Licenses, permits, and tags
While you don’t have to register your crossbows, you still need state-specific hunting licenses. They come in different varieties too. Some are for general hunting, which you will need for small game hunting in certain areas.
Tags are special permits or special licenses for one animal only. Any state or province will need you to purchase one, like deer hunting tags. That is aside from the hunting license itself.
Get a license and take a hunter education course
Some states need you to sign up, but some may not. But consider it an investment because you will be learning lots of stuff: wildlife management, conservation, crossbow safety, ethics, laws, and regulations.
Courses are available online on the wildlife commission website, and they are often free or inexpensive. Instructors will guide you to be seasoned hunters too.
Permission on hunting in owned property
You don’t need a license to hunt on your property or someone else’s. However, asking permission must be a staple because trespassing laws still apply.
Some areas will need you to have written permission before hunting on private property other than yours.
Small game hunting seasons
Wildlife commissions set up hunting seasons so that hunters won’t interfere with the mating, birthing, and hatching periods. Small game seasons fall between September to March the following year.
Also, any state can set specific hunting seasons once a certain species begin to overpopulate. If an animal population begins to shrink, regulators will assign dates to give the animal time to repopulate.
Search for the next bowhunting season in your area because the schedule can change every year.
Safety in crossbow hunting
Always obey crossbow and field safety rules because you don’t want to risk yourself or anyone. They complement other safety regulations at home or in a shooting range.
- Never carry a cocked crossbow while you are traveling. That applies to travel by land, vehicle, or airline. Store it in a protective case to avoid damage.
- Don’t shoot an animal if it’s standing on a ridge, where it’s not a safe background to recover it.
- Never go in hunts beyond your physical limitations or if you’re exhausted.
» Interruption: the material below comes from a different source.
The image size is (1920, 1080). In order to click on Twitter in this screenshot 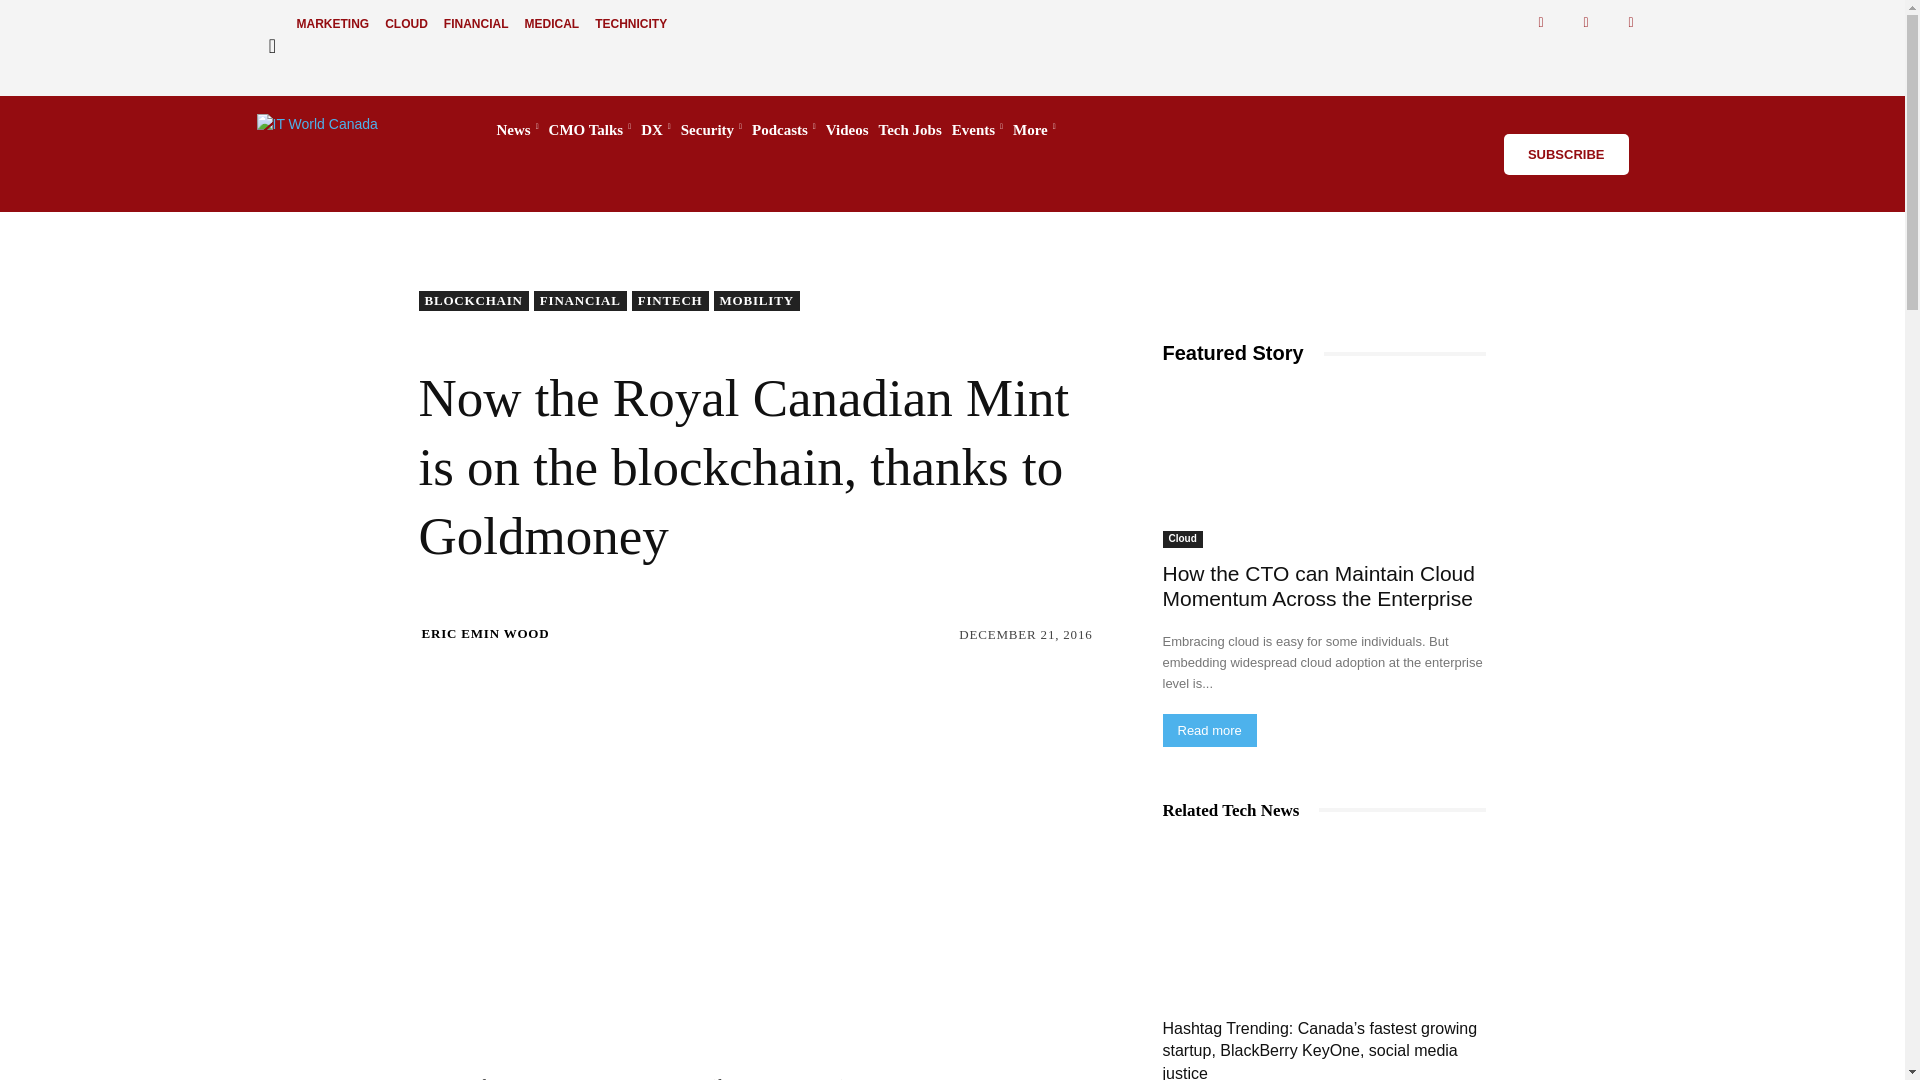, I will do `click(1586, 22)`.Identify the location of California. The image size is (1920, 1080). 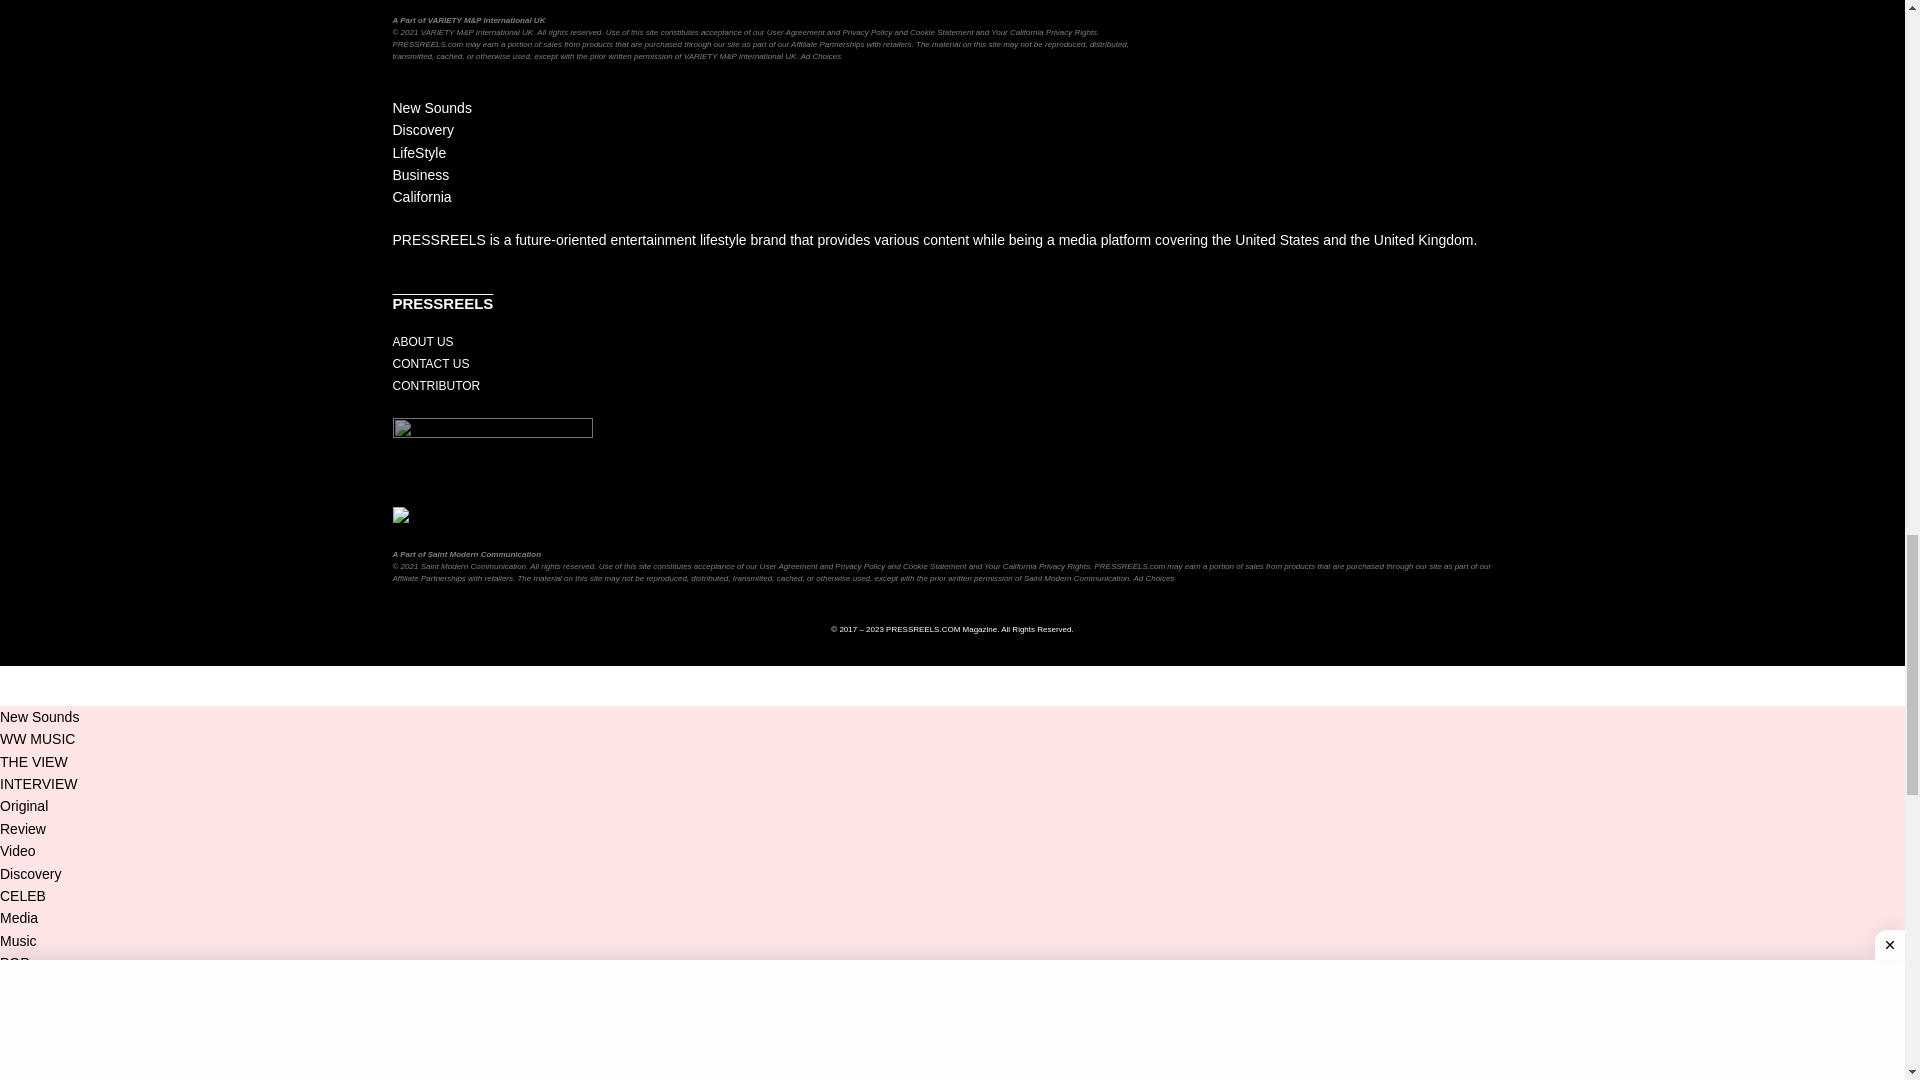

It’s always practical to stay in good shape while practicing your crossbow.
- Crossbows are heavy to carry in long periods. So you have to plan on holding or hanging your bow if you’re on an elevated or treestand.
Don’t go out to hunt and hurt animals. Instead, aim at them with a quick shot kill them without pain. Your shot placement is crucial on this part. Shoot at small animals on their head or heart for a fast kill.
Never shoot at an animal if you don’t intend to harvest it. Always track your preferred animal to gather it. Aiming at their stomach area won’t guarantee an ethical shot as they still have a chance to crawl away.
Poor shoot accuracy will result in a bad shot. If you hit a bad shot, you may not hit the correct part of the animal cleanly. The animal will suffer instead of an instant kill.
So you have to prepare yourself before you hunt by mastering your proper form to hit the animal’s heart, brain, or longs.
Some areas will require you to report any animal kill or non-kill too. You have to abide by this to avoid any inconvenience with the authorities.